## DOCUMENT SECTION
** begin **
Change in this area will come as it always has in human history by two means, reinforcement and resocialization. We must continue to raise awareness. First, comes ourselves, then our significant others, and finally generalized others that may also benefit from change. In other words we must frame who men and women were, who we are now, who we ought to be instead, and who we can and will be.

Once we were hunter gatherers, then we became domesticators, and finally urban. The hunters were mobile in small groups, their technology was stone tools and weapons, matriliniage and patriliniage were of equal value and man flourished through reciprocity when a surplus was shared. Agriculturalism lead to greater trade and a stratified society, the technology was irrigation, plows and domesticated animals, and lineage became important to track and the entire family worked together, while.reciprocity grew into redistribution through trade centers. In the industrial age formal states ruled, with technology to convert energy and machinery to create goods. Factory work and child protection laws required a bi-lateral division of gender roles into who would do childcare at home and who would work at another location on the production line or in the office. The market became mechanized and sophisticated.
** end **
## RECORDED INFORMATION
** begin **
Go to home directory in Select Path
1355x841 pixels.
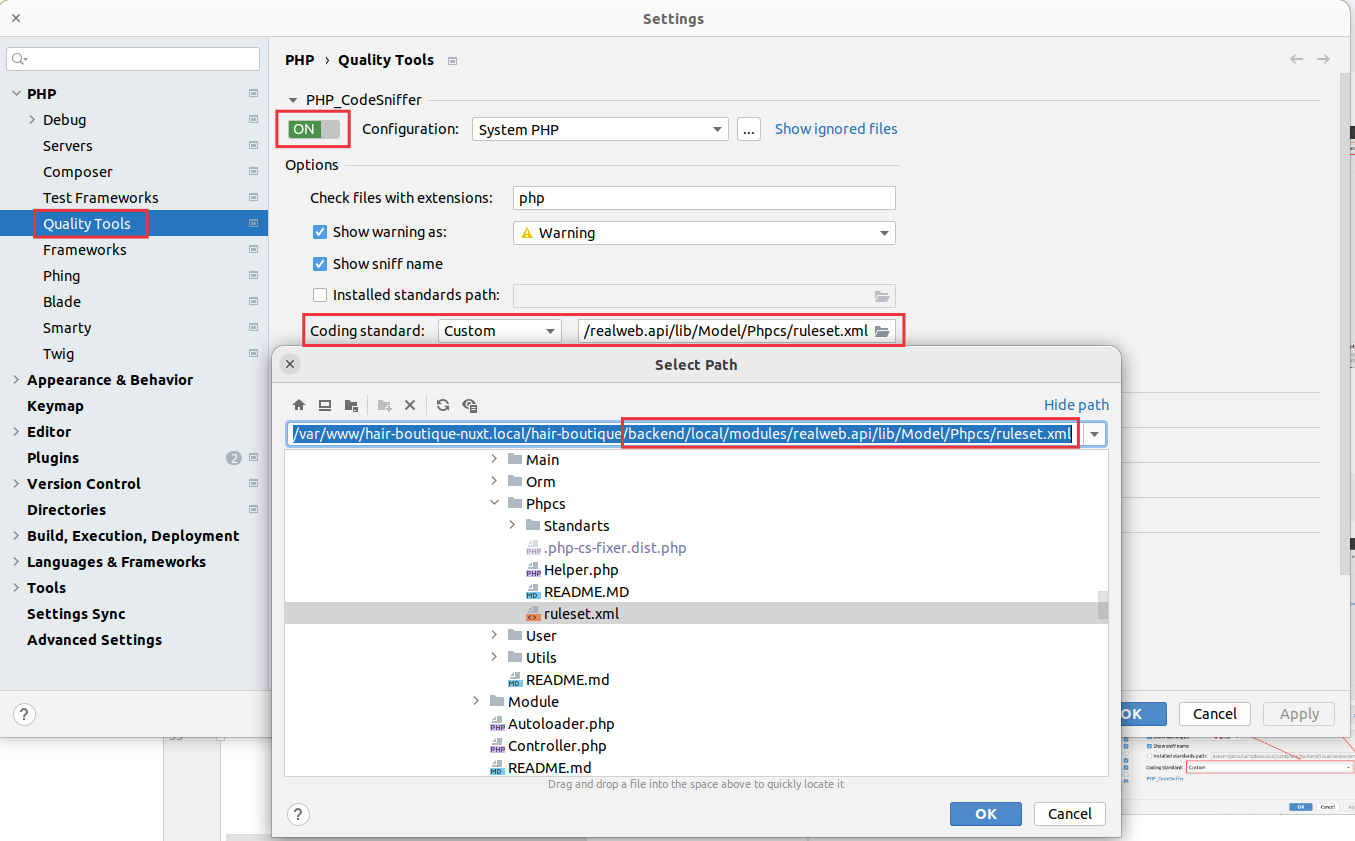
** end **
## EXERCISE TASKS
[a] Answer each question from the text on social change through history, one answer per line:
(i) By what two means does the text say change in this area will come?
(ii) What technology did the hunter gatherers have?
(iii) In the industrial age, what did factory work and child protection laws require?
[b] Write a few sentences that carry the text on social change through history forward from its final sentence.

## EXPECTED RESPONSES
[a]
(i) Reinforcement and resocialization.
(ii) Stone tools and weapons.
(iii) A bi-lateral division of gender roles into who would do childcare at home and who would work at another location on the production line or in the office.

[b]
But now we must adapt and take advantage of the information age, defined by technology that allows people to connect anytime and anywhere, with a global economy that changes the dynamics of the domestic economy. Both men and women can work flexibly and untied to location, while the superstructure of worldwide business moves to project-and-skill matched contracting and services. The domestic life and the roles of parents have yet to change and settle into something more appropriate to the times. Directionality and development dictates topological requirements evolve toward a post industrial pattern.

Perhaps with heightened awareness we can move this more consciously toward a blend that improves flexibility in meeting the needs of working fathers and mothers and their children to the betterment of society long term.